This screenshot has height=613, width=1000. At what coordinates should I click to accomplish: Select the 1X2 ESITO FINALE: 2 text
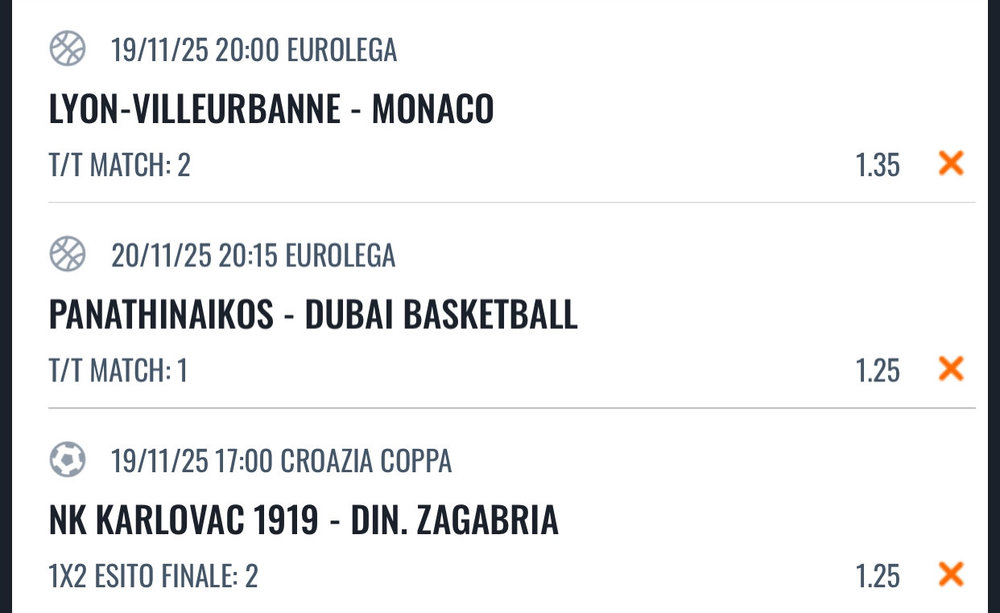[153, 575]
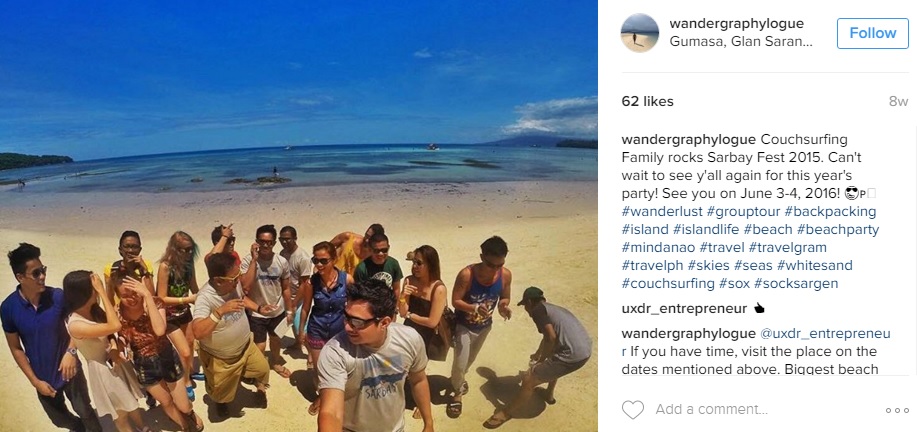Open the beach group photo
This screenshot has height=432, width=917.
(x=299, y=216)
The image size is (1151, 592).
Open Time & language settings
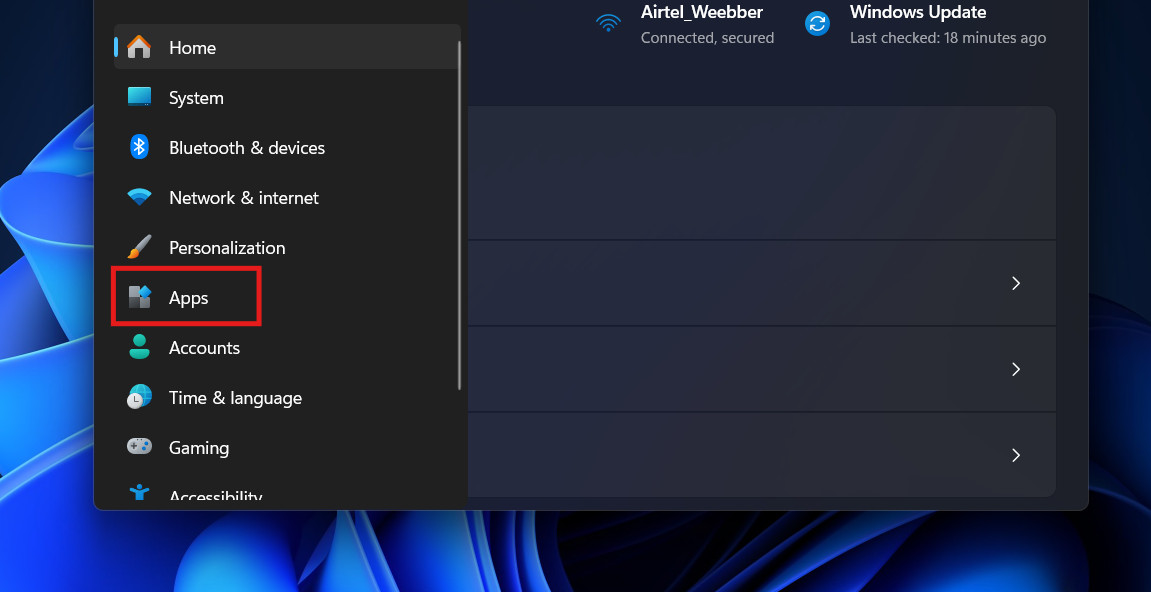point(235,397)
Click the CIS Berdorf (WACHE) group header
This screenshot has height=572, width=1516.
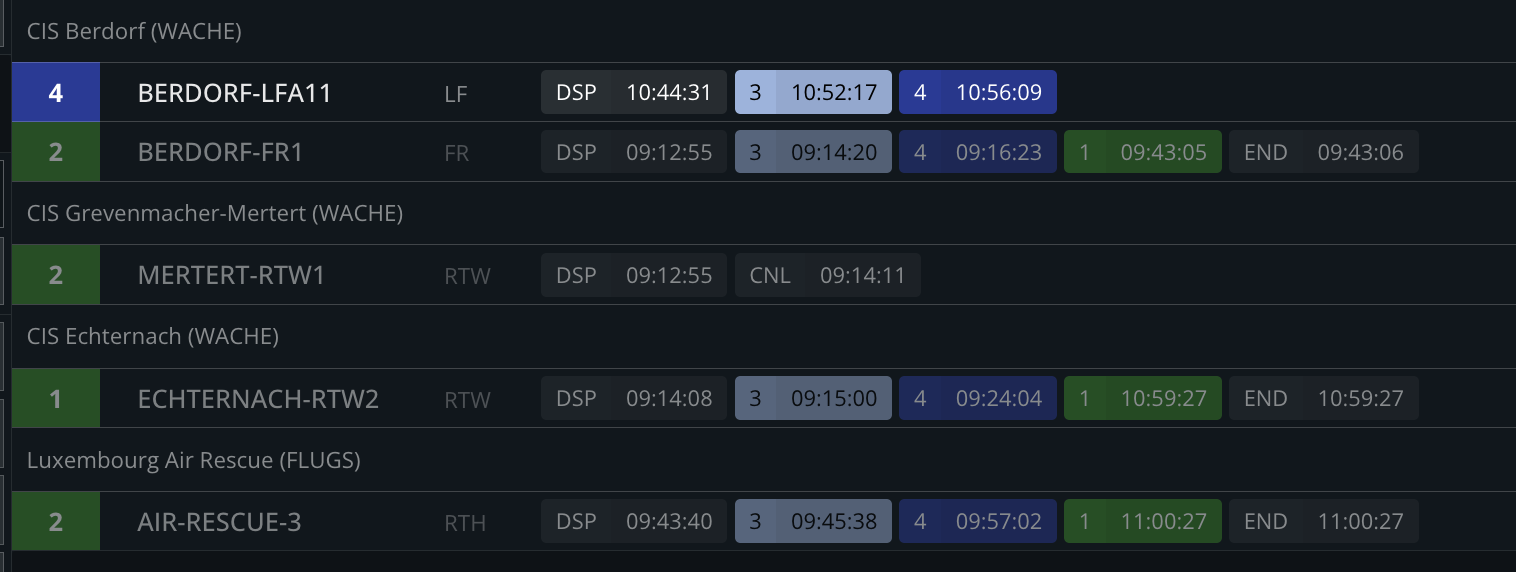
- - - - - - -
### Directions for this task
A faithful copy of the entries above is needed, one that contains no images.

### Solution below
This screenshot has height=613, width=1000. At what coordinates should I click to accomplish: Select the 1X2 ESITO FINALE: 2 text
[153, 575]
Open the beach group photo
This screenshot has height=432, width=917.
(x=299, y=216)
The image size is (1151, 592).
Open Time & language settings
point(235,397)
Click the CIS Berdorf (WACHE) group header
This screenshot has height=572, width=1516.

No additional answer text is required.